» **Exercise details**
Duplicate the lines starting with the line containing "You are a computer-use agent." and going on through the line containing "Looking at the", and leave the pictures out of your answer.

» **Provided information**
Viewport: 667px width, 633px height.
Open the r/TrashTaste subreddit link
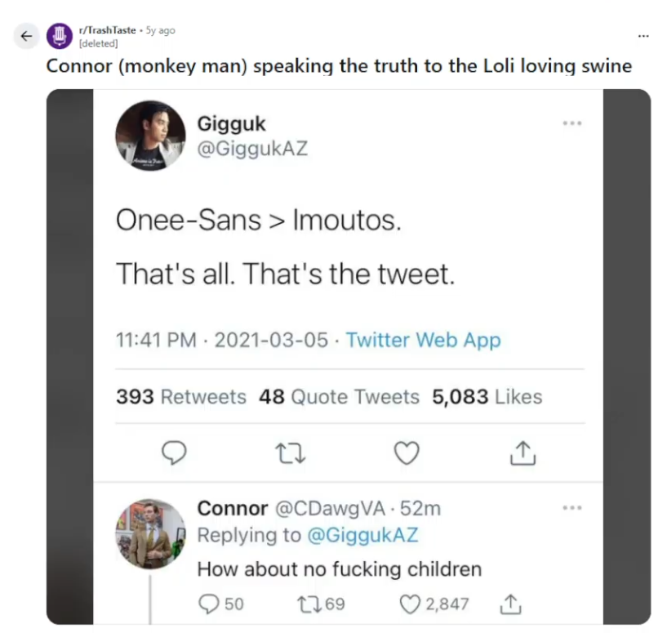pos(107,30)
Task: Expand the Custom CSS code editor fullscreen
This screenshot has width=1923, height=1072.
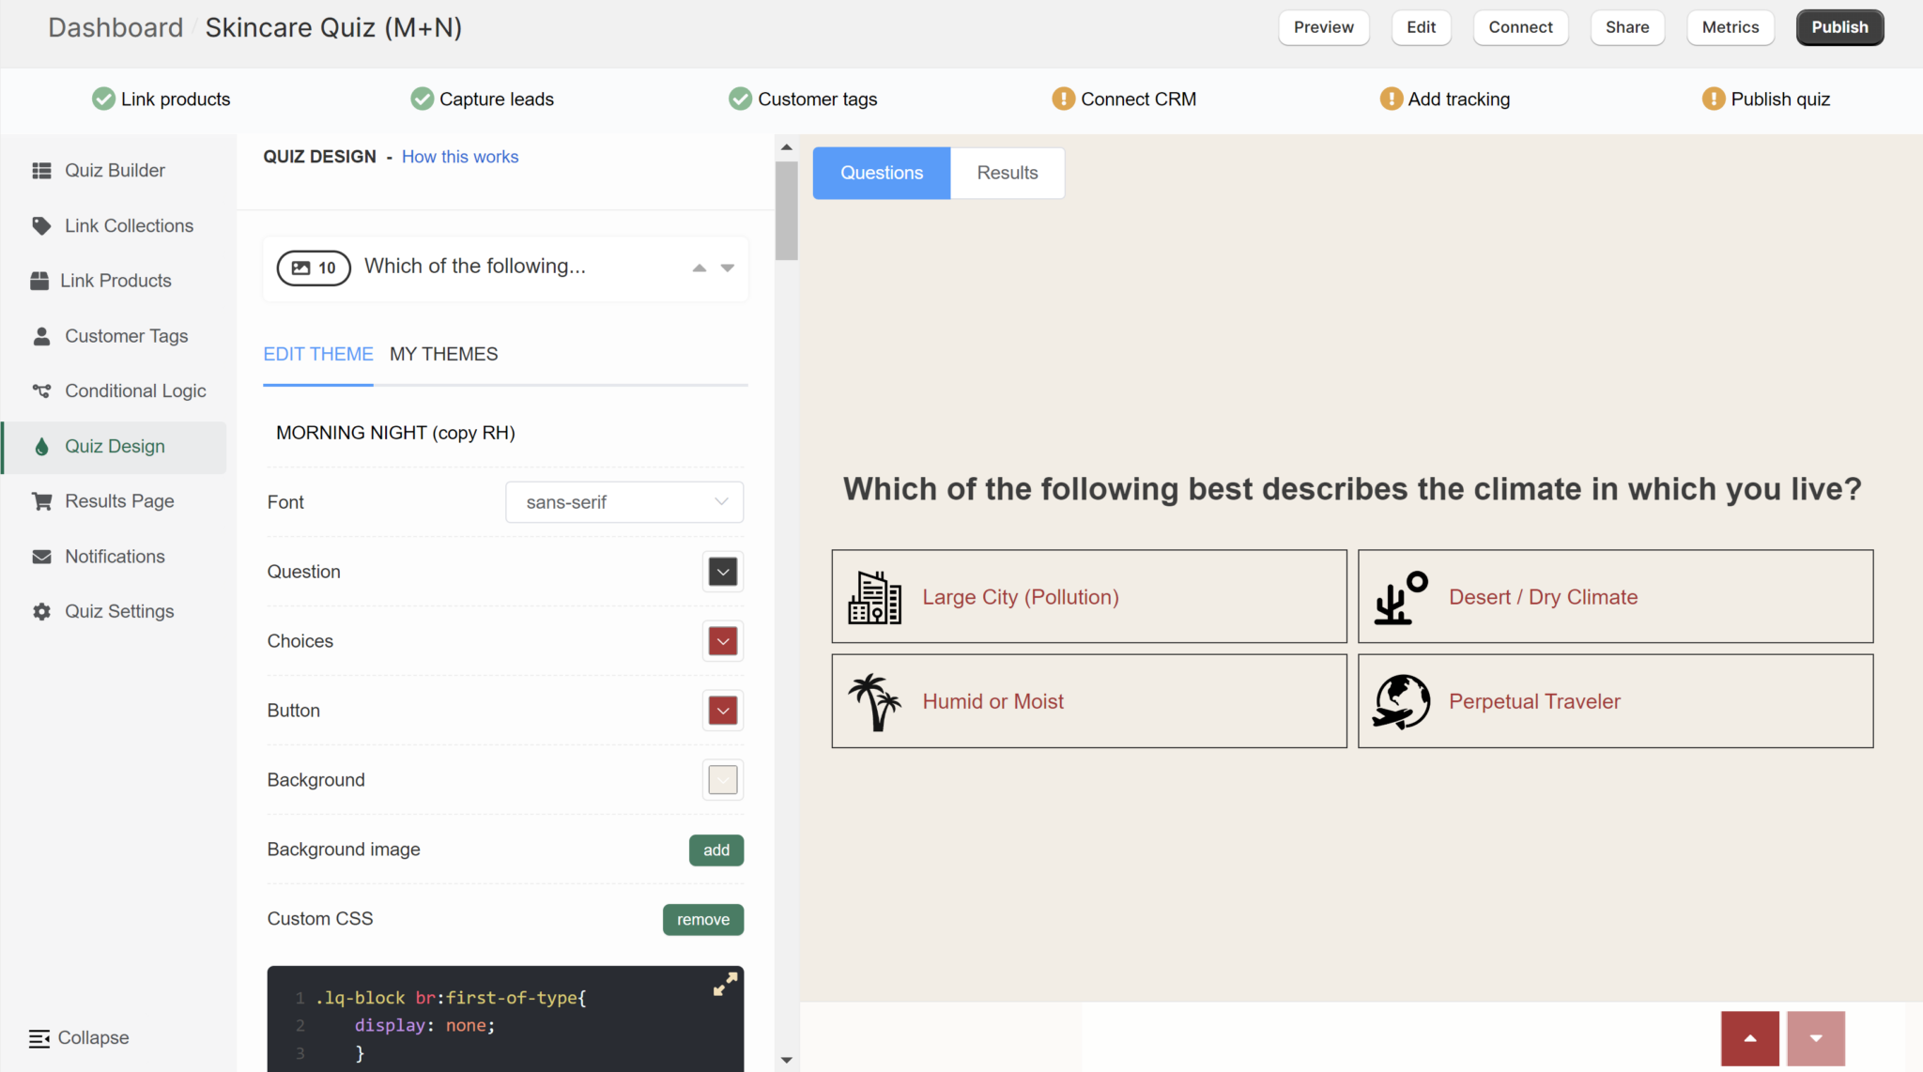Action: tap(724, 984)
--
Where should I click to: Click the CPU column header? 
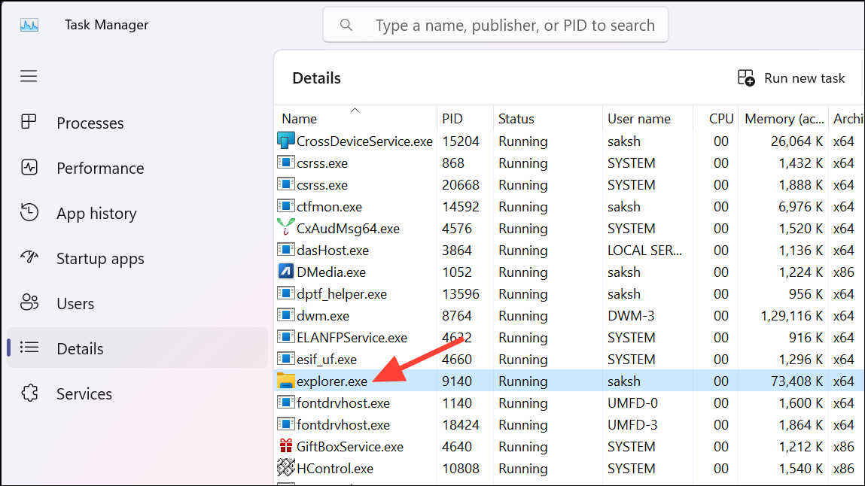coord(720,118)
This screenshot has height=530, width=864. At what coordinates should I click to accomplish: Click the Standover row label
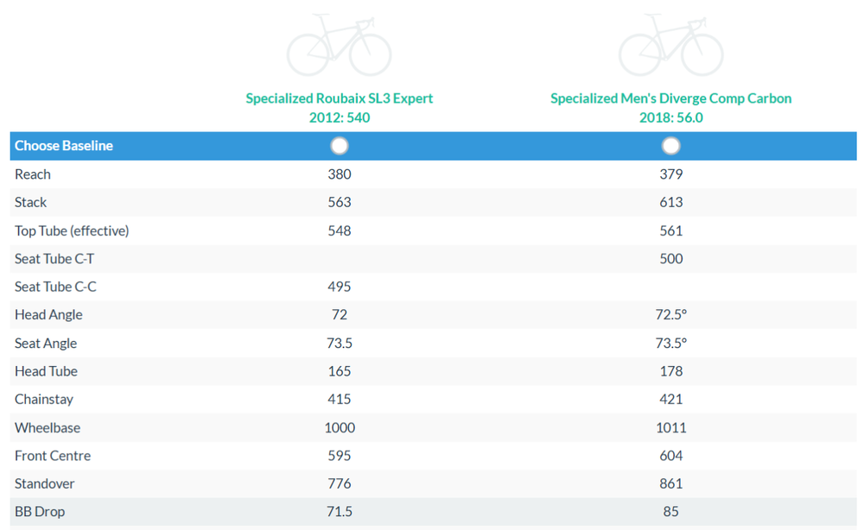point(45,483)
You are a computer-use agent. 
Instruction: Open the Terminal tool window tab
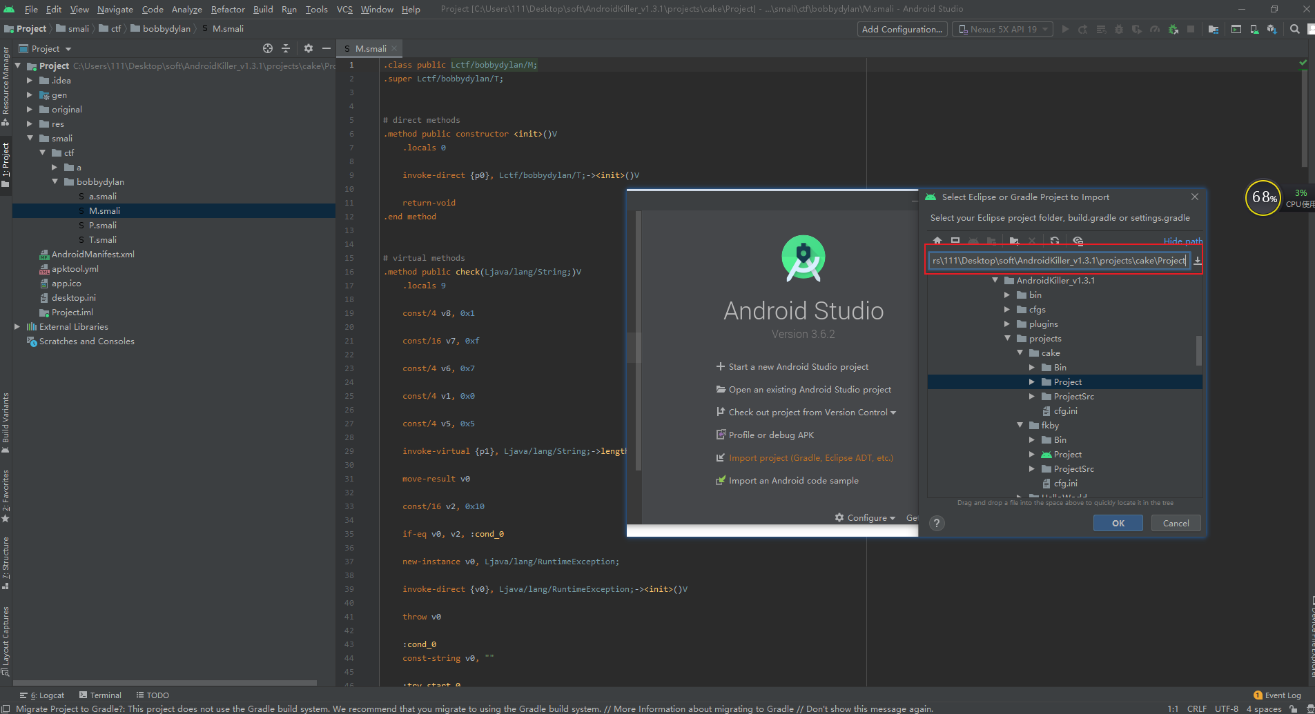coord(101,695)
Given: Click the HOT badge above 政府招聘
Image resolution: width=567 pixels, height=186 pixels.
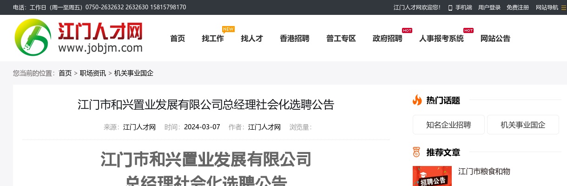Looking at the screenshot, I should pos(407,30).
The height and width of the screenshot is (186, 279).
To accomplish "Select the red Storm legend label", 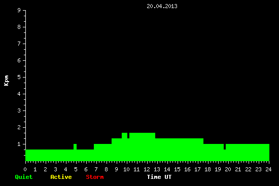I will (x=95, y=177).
==
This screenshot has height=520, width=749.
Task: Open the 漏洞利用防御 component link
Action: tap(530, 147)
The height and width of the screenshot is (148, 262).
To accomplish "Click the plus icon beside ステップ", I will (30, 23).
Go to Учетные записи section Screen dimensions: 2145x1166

» **Output for this exercise**
You are a computer-use agent. 
Instruction: Open the Terminal tool window tab
coord(101,695)
Given: Click the HOT badge above 政府招聘
Image resolution: width=567 pixels, height=186 pixels.
Looking at the screenshot, I should pos(407,30).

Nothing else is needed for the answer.